Yusuf and BGSA’s efforts to create a new community on campus hasn’t gone unnoticed.
“She takes initiative and tirelessly works to create positive change in her communities,” says fellow master’s student Iman Togone, who met Yusuf as equity committee chair for the OISE Graduate Student Association.
“The leadership Entisar shows is not small. Through her work she has created an executive team that have provided panels on important topics such as Black mental health as well as workshops hosted by Black professors for students to connect with.”
Prior to the BGSA, Yusuf says she never thought of herself as a leader and wasn’t active on campus in the same way during her undergraduate studies at Western University.
“It taught me I could be a leader in what I think is a small way,” she says. “I am making a difference – as long as it's benefiting others and that following is there.”
The experience also enhanced her academic work.
“Leadership was a large component of what I was learning about and it was fascinating,” she says. “It was fascinating to read about different ways of leadership and the BGSA gave me some sort of context as to what to apply my learning to. My academic and social stances were kind of intermingled, if that makes any sense.”
Yusuf poured herself into everything she did at OISE. In addition to working with the OISE Graduate Students’ Association, she served on the Master of Teaching Racial Inclusion Committee (MTRIC) – which works to create a more racially inclusive experience for Master of Teaching students – increasing the proportion of students in the program from historically under-represented communities with a focus on Black and Indigenous students.

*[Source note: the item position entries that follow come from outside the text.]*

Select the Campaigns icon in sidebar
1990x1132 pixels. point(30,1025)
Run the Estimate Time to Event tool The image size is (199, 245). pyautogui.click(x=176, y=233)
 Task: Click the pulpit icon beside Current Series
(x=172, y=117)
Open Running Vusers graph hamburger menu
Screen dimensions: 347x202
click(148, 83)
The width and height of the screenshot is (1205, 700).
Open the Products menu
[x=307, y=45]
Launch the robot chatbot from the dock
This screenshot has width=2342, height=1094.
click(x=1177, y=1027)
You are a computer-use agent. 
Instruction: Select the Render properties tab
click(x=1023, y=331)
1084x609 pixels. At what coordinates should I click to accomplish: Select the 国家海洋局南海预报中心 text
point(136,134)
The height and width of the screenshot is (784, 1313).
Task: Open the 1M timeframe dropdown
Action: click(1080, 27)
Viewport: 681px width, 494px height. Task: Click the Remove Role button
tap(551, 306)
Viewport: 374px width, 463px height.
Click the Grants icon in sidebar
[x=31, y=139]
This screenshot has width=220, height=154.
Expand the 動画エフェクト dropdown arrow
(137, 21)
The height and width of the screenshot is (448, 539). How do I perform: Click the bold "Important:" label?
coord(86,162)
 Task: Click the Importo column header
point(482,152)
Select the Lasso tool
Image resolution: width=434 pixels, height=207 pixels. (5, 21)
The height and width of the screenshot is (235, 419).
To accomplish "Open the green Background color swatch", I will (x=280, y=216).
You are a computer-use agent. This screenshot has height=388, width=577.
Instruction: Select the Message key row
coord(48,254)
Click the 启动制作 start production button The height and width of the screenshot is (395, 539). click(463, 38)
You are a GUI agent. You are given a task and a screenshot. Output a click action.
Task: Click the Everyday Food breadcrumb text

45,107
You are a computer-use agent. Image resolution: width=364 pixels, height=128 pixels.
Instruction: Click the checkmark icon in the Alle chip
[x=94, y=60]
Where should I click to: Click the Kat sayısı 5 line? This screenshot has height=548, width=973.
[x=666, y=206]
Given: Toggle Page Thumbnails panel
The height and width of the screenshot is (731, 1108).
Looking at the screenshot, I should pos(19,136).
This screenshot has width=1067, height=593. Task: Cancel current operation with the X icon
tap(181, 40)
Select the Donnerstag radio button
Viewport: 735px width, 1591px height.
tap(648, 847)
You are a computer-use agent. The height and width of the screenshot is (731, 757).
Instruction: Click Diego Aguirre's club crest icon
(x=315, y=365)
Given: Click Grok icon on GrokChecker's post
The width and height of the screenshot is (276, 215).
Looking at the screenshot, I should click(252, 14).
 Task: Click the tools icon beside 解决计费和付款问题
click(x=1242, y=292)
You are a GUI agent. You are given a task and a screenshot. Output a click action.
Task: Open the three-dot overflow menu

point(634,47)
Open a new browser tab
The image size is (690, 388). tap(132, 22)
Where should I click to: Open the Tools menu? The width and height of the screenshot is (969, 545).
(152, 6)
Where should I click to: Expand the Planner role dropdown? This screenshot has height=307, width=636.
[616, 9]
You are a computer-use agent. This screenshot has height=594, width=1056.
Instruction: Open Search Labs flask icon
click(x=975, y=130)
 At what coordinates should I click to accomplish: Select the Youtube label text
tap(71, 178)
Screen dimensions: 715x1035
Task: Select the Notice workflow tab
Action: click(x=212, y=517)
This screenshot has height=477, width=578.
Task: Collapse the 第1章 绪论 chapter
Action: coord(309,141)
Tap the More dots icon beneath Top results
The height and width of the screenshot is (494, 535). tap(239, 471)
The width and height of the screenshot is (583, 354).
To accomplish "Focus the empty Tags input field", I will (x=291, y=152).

MTRIC faculty lead Arlo Kempf, assistant professor in the department of curriculum, teaching and learning, praises Yusuf’s work on the committee. “She was a really important part of the MTRIC committee who worked as both an individual and as a student leader and representative to contribute to the development of the report, the activities of the committee and the overall process of understanding and advocacy around racial inclusion in the Master of Teaching program,” he says.
“She is amazing.”
Togone, a master’s student in OISE’s department of leadership, higher and adult education, saw Yusuf become a leader and connector for others.
“I have been very impressed by Entisar’s continued commitment to providing leadership in equity, diversity, and inclusion,” Togone says.
Ann Lopez, an associate professor, teaching stream, at OISE and Yusuf’s graduate supervisor, says Yusuf’s commitment to learning, equity, social justice and challenging anti-Black racism in education made her stand out as a student.
“I wish Entisar well in whatever path she chooses for the future,” Lopez says. “I encourage her to keep on with her advocacy and activism in the fight for justice.”
That is the plan. While Yusuf does not know where she will end up post-convocation, she says she has a calling.
“I believe my purpose is to support students to achieve the best possible education,” she says. “My purpose is to remove barriers for students, specifically Black students, so they can achieve their education and life goals.
“This will allow students to follow their chosen career path and build safer communities.”